Barclays, HSBC, Halifax and TSB are among the big names to have reduced the cost of fixed-rate mortgages recently, and we expect this trend to continue as lenders try to boost business before the end of the year.

9.33am BST

In case you missed it... the governor of Argentina's central bank, Luis Caputo, resigned unexpectedly on Tuesday after just three months in the job.

Caputo quit just as Argentina is negotiating emergency financial support from the IMF, initially sending the peso down 7%, before trimming some of the losses.

This resignation is due to personal reasons, with the conviction that a new agreement with the International Monetary Fund will reestablish confidence in the fiscal, financial, monetary and exchange rate situation.

The timing could not be worse for Argentina. Caputo's resignation will only add to investor uncertainty.

9.00am BST

The FTSE 250 index, which tends to include firms that are more focused on the domestic market in the UK than those in the FTSE 100, is also down this morning, by 0.2% at 20,422.

It's biggest faller is the AA, with shares down 8.4% at 109p after it blamed a plunge in first-half profits on Britain's "pothole epidemic".

8.44am BST

Major markets across Europe are down this morning, after Wall Street closed lower on Tuesday.

Investors will be cautious ahead of the Fed decision and more importantly its signals for future policy decisions, but markets are also subdued after President Trump's "America First" message at the UN.

Related: Trump is unlikely to forgive the laughter of the UN

8.27am BST

The AA has said this morning that the "beast from the east" earlier in the year triggered a "pothole epidemic" in the UK, and contributing to the highest number of vehicle breakdown call outs in 15 years.

The first half of the financial year has seen exceptional weather conditions, from extreme cold and snow in February and March to the hottest summer in recent memory, with the severe winter also creating a pothole "epidemic" on the UK's roads. All this led to a 15-year high in the number of breakdowns we serviced.

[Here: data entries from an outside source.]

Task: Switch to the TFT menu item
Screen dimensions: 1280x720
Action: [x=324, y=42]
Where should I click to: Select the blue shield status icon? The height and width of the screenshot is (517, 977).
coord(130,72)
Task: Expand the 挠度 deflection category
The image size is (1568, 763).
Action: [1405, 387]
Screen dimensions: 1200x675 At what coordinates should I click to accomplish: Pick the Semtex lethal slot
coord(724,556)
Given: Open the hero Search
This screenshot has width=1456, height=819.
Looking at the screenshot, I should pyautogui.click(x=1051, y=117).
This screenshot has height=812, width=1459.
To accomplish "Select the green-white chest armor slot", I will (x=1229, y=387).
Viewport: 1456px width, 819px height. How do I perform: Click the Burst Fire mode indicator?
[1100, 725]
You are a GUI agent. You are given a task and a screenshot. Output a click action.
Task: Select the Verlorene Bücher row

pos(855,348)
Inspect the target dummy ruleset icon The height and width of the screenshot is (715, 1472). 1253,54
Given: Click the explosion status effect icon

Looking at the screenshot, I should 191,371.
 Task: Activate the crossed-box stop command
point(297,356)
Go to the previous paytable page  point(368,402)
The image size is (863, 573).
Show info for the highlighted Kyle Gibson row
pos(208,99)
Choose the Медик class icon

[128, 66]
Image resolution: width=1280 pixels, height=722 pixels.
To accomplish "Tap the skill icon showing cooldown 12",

Against this backdrop, I am extremely proud of our achievements and to be reporting results in line with our guidance as we continue to build resilience throughout the business.

Related: UK 'pothole epidemic' helps fuel surge in callouts, says AA

8.08am BST

A rate hike from the Federal Reserve today would be the eighth one since December 2015, Michael Hewson from CMC Markets notes.

The only G7 central bank that has come anywhere close to this level of tightening of monetary policy has been Canada which has seen four rate rises over the same period.

Despite these rate rises, US and Canadian markets have managed to remain close to recent record highs, despite concerns over a break down in the NAFTA trade deal and the start of a fresh round of tariffs this week in the current trade stand-off between the US and China.

7.51am BST

Good morning, and welcome to our rolling coverage of the world economy, the financial markets, the eurozone and business.

It's Fed decision day, and investors are pricing in the third US rate hike of the year, as the central bank's chairman Jerome Powell and his colleagues continue to displease President Trump who has said he is not happy with the rate rises.

Fed likely to raise rates, possibly end 'accommodative' policy era https://t.co/ASX9OmyIsh

The Fed are widely expected to hike 25 basis points to 2.25%, in the 3rd hike of the year. Whilst this hike is almost completely priced in and another in December over 76% priced in, investors will be turning their attention to next year.

In June, the Fed indicated 3 hikes across 2019 and these are expected to be carried out one per quarter, for the first three quarters. This leaves traders wondering what the Fed have planned thereafter?